改訂新版 世界大百科事典 「シシウド」の意味・わかりやすい解説
シシウド
Angelica pubescens Maxim.
山の谷間や高原の草地に生える大型のセリ科多年草。茎は直立して上部で枝を分かち,高さ1~2mに達する。葉は大きく,根生葉は長い葉柄があって3回羽状複葉となり,茎とともに全体に細毛がある。茎の葉は茎の上部にいくにしたがって小型になり,葉柄の基部は広い鞘(さや)状になって茎を抱く。夏から秋のころ,枝先に大きい複散形花序を作って,多数の白い小さい花をつける。

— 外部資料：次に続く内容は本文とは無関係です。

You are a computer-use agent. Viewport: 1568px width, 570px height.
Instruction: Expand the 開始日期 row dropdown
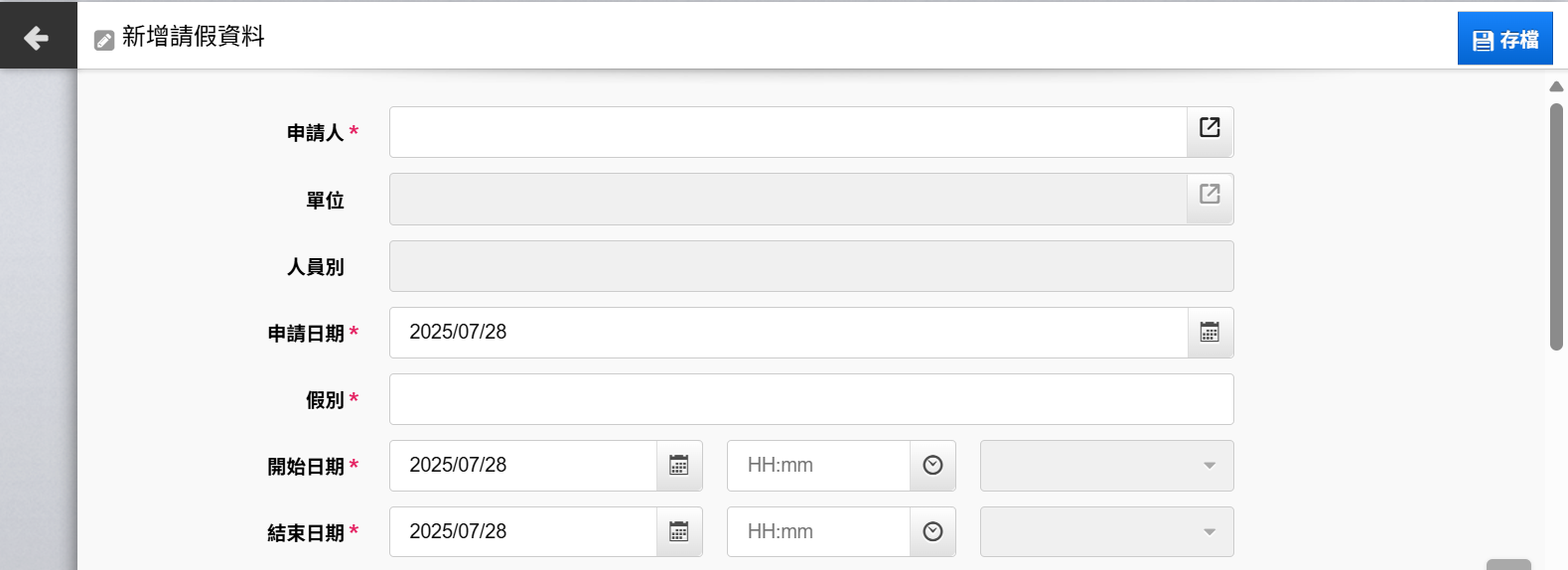(x=1107, y=466)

花に多くの甲虫が集まる。花には柄があり,花弁は5枚で,先は内に巻く。おしべは5本,つぼみのときは内側に曲がっている。子房は下位で,果実は扁平な楕円形,熟すと2分果に分かれ,縁には広い翼がある。本州と九州の山地に分布する。エゾニュウA.ursina(Rupr.)Maxim.は海岸に近い草地に生える巨大な多年草で,茎は高さ1~3m,太さ6cmにも達する。夏に大きい複散形花序をつけ,40~60本の枝の先に,多数の小さい白い5弁の花を散形につける。本州の北部から北海道,サハリン,カムチャツカ,東シベリアに分布。アマニュウA.edulis Miyabeは高原に生える大型の多年草で,高さ1~3mに達する。茎や葉には毛がなく,葉は1~2回3出複葉である。夏に複散形花序を出して,多数の白い小さい花をつける。本州の中部地方以北と北海道に分布し,一名マルバエゾニュウともいう。若い葉は食べられる。
シシウドの類の根や根茎を独活(どつかつ)というが,これにはシシウドのほかにも数種のセリ科植物を含む。風邪やむくみの治療に用いる。